Supplied entries
·····
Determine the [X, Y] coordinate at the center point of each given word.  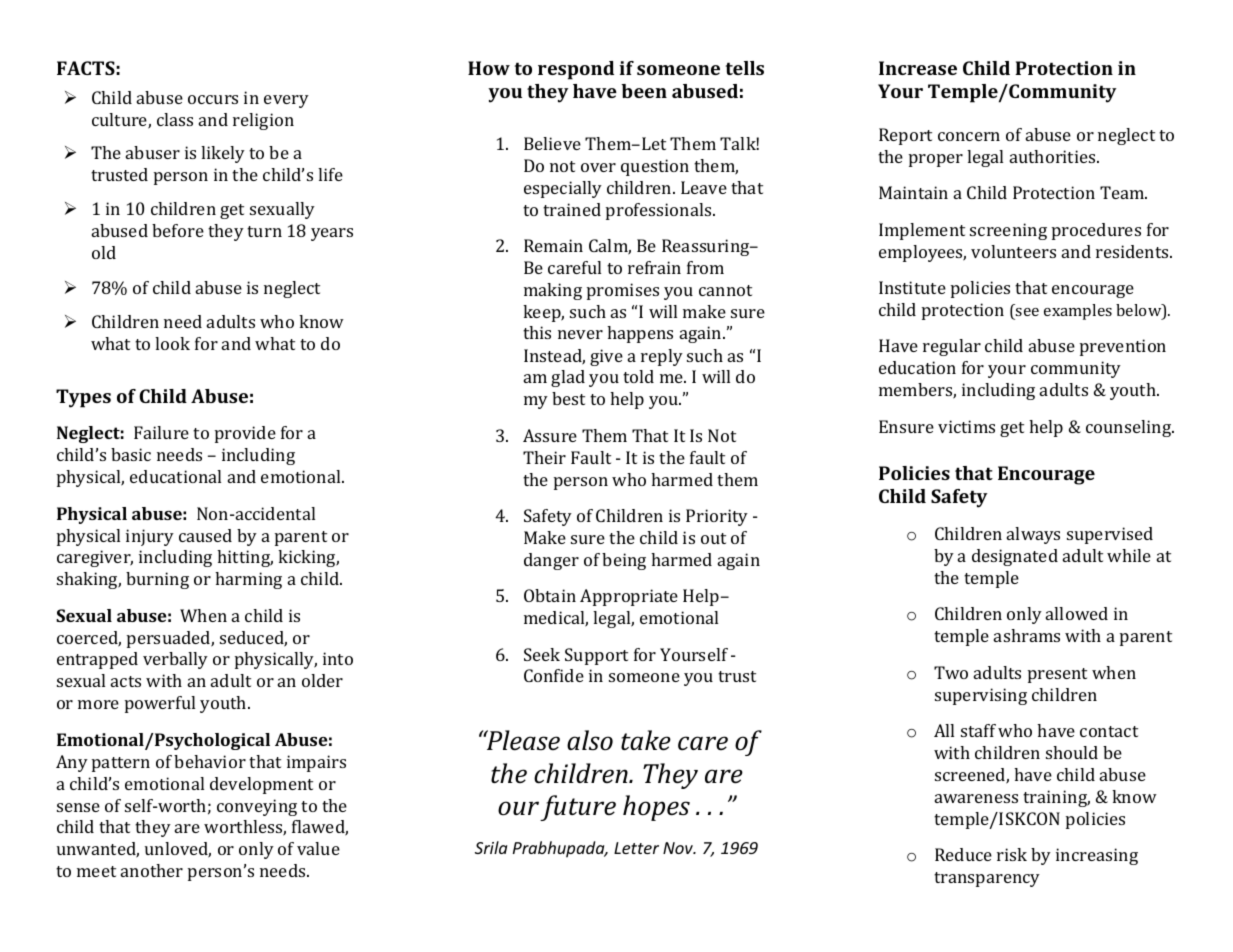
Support [596, 656]
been [644, 91]
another [152, 870]
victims [966, 426]
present [1057, 675]
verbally [175, 660]
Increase [918, 68]
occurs [213, 99]
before [178, 230]
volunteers [1013, 251]
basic [131, 454]
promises [623, 291]
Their [544, 457]
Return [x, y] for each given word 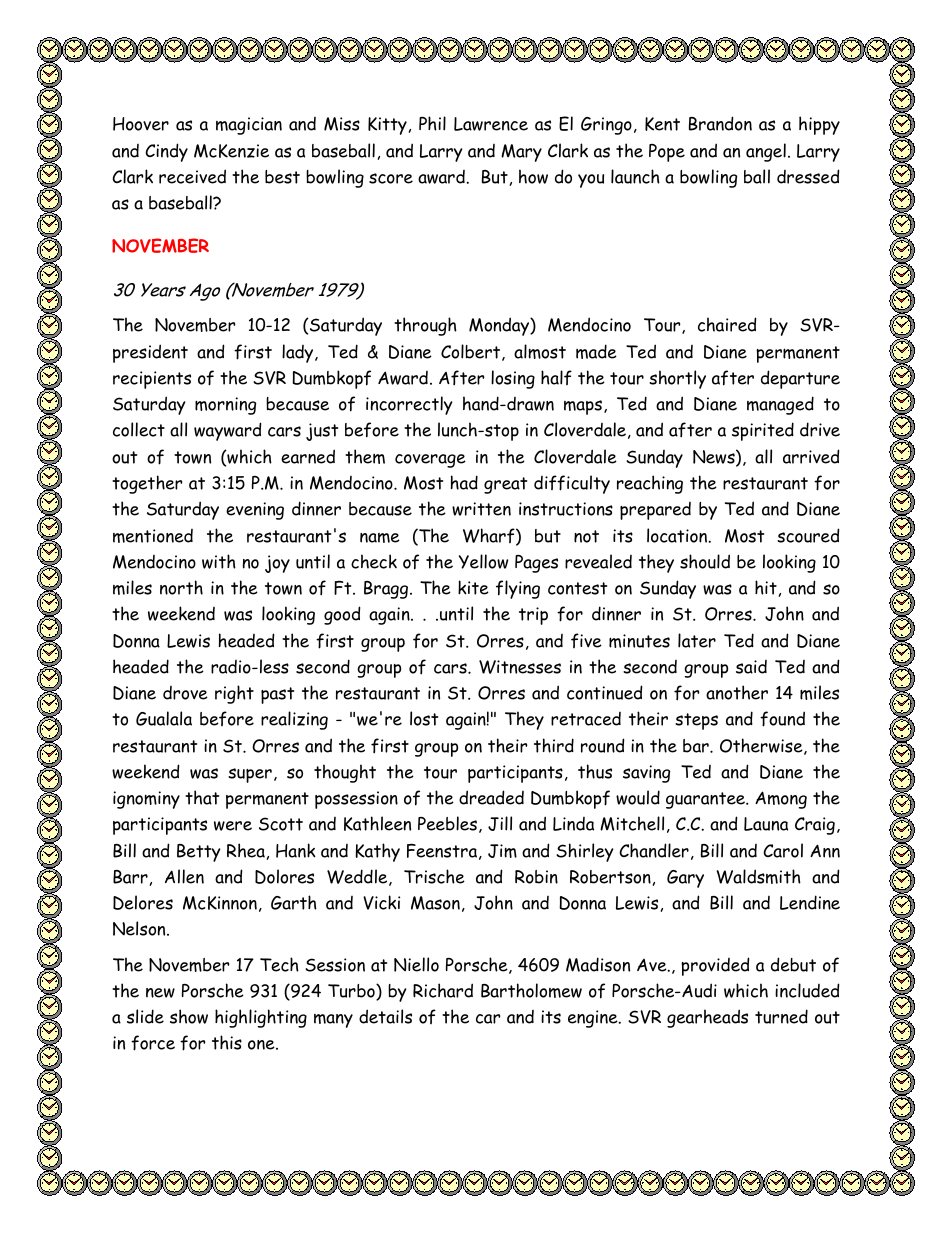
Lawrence [491, 124]
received [192, 176]
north [181, 587]
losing [513, 379]
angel [766, 152]
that [202, 797]
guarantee [706, 800]
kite [473, 587]
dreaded [491, 797]
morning [225, 406]
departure [800, 379]
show [189, 1016]
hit [766, 587]
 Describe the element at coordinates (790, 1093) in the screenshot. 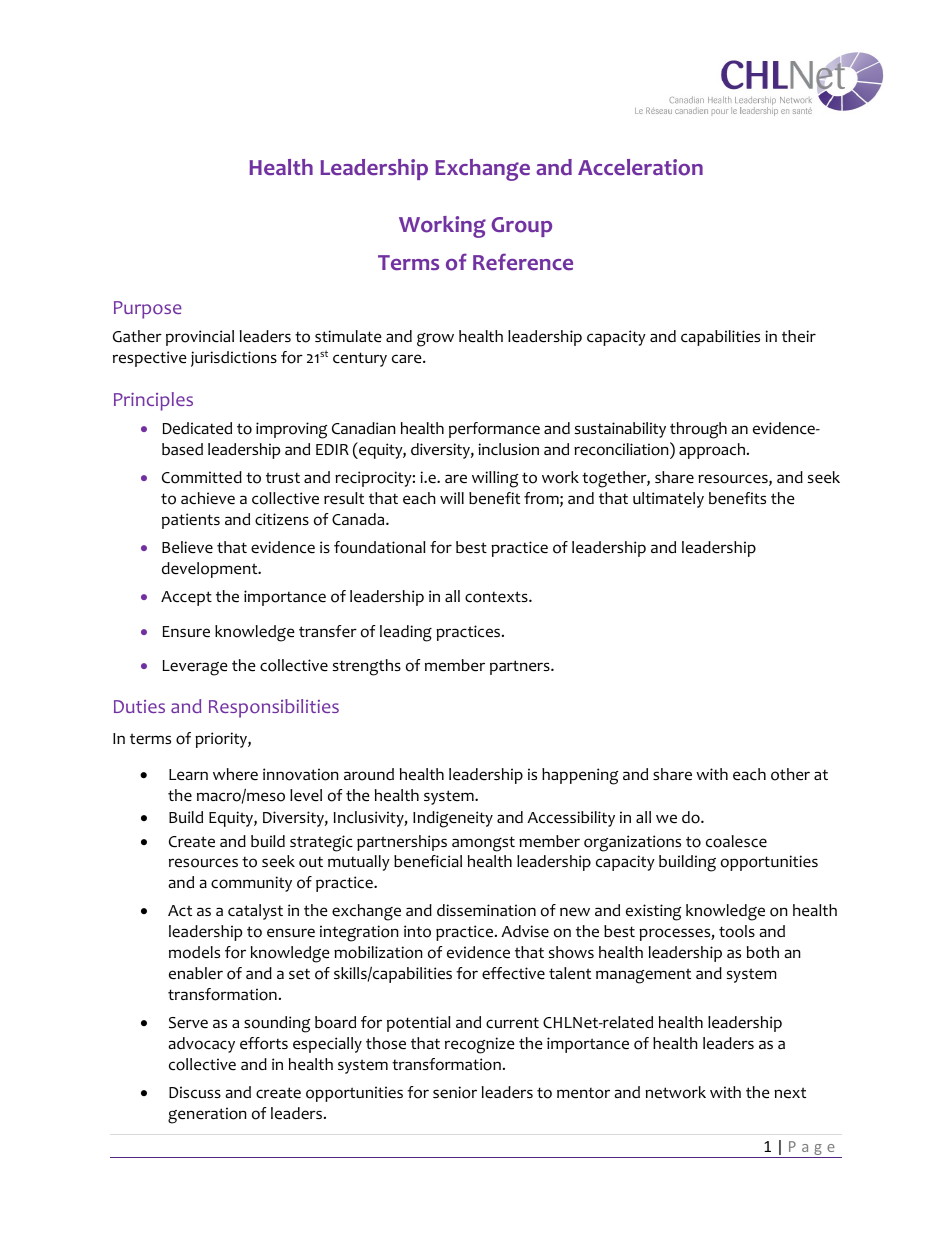

I see `next` at that location.
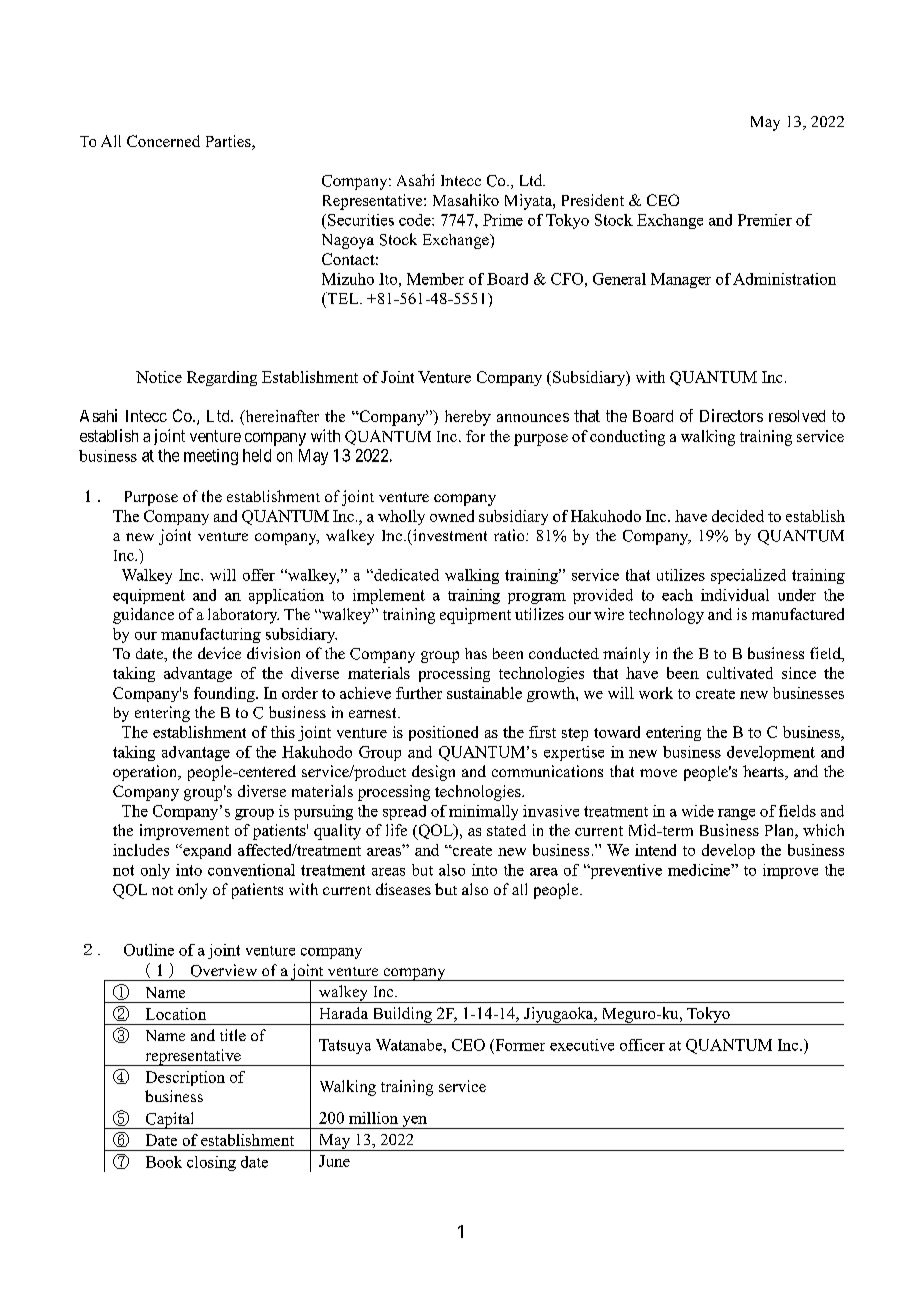 The height and width of the image is (1308, 924). I want to click on Prime, so click(503, 220).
·····
Rewrite all the rows above with "given word" changed to "listed word" and nothing else altered. Omit the pictures from your answer.

Determine the [X, Y] coordinate at the center point of each listed word.  
Support [596, 656]
been [644, 91]
another [152, 870]
victims [966, 426]
present [1057, 675]
verbally [175, 660]
Increase [918, 68]
occurs [213, 99]
before [178, 230]
volunteers [1013, 251]
basic [131, 454]
promises [623, 291]
Their [544, 457]
Return [x, y] for each listed word 
Lawrence [491, 124]
received [192, 176]
north [181, 587]
losing [513, 379]
angel [766, 152]
that [202, 797]
guarantee [706, 800]
kite [473, 587]
dreaded [491, 797]
morning [225, 406]
departure [800, 379]
show [189, 1016]
hit [766, 587]
 Describe the element at coordinates (790, 1093) in the screenshot. 

I see `next` at that location.
 The height and width of the image is (1308, 924). I want to click on Prime, so click(503, 220).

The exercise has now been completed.